Pateh Sabaly, un jeune Gambien de 22 ans, a perdu la vie dimanche 22 janvier dans le Grand Canal de Venise, sous le regard impassible d’une centaine de passants.

L’effroyable scène a été filmée .

Alors que Pateh Sabaly se noyait dans une eau à 5°C, les passants qui se trouvaient aux abords du Grand Canal ont filmé le drame.
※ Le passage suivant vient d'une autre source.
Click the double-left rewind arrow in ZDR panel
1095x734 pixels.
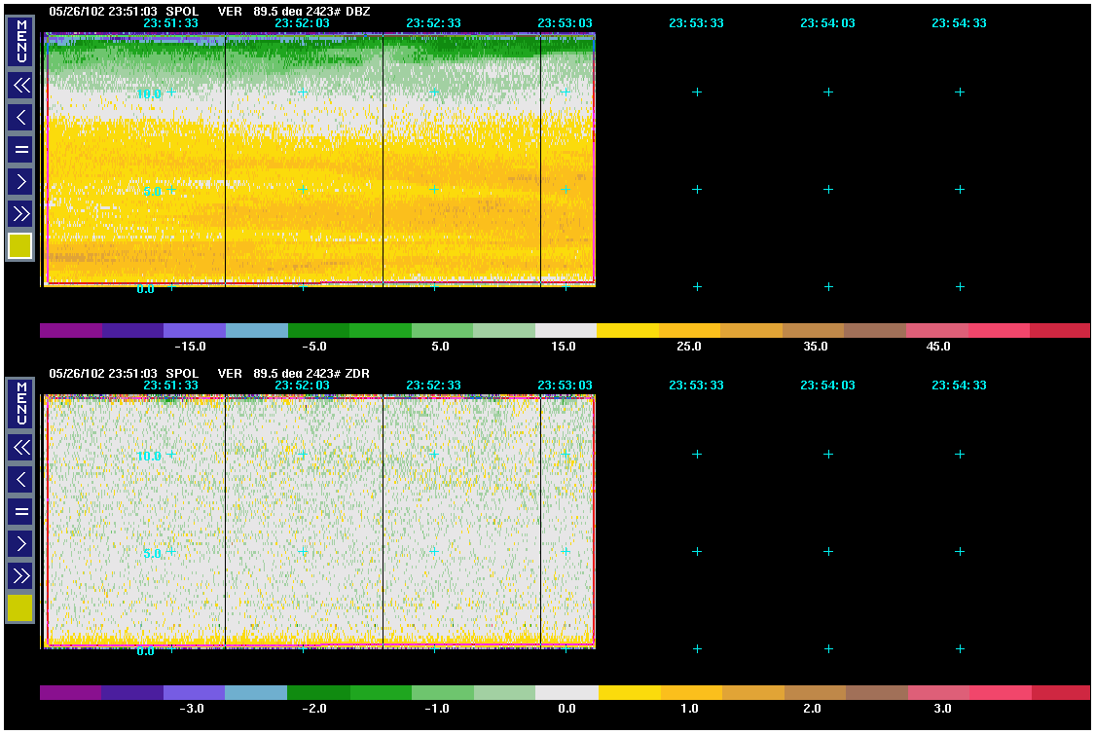point(20,448)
La vidéo de la scène a été partagée comme une traînée de poudre sur les réseaux sociaux, dans laquelle on peut entendre les témoins s’exclamer en ces mots : « Laisse le mourir ! », « Afrique ! Afrique ! » ou encore « Allez rentre chez toi ». Avant d’ajouter : « Lancez lui des gilets de sauvetage ! ». Des passants finissent par jeter des gilets de sauvetage à Pateh, bien qu’il ne parvienne pas à les attraper en raison du froid.
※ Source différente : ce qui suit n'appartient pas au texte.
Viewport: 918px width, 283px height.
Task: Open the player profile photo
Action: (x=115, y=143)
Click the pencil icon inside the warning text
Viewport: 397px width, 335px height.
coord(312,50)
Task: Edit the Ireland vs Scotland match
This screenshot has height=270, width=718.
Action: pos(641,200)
Pateh perd la vie à l’arrivée des secours. Le directeur local de la Société nationale de sauvetage, Dino Basso, a indiqué : « Je ne veux pas accuser qui que ce soit, mais peut-être que quelque chose de plus aurait pu être fait pour le sauver ». Une enquête a été ouverte par la procureure de Venise a rapporté France 24.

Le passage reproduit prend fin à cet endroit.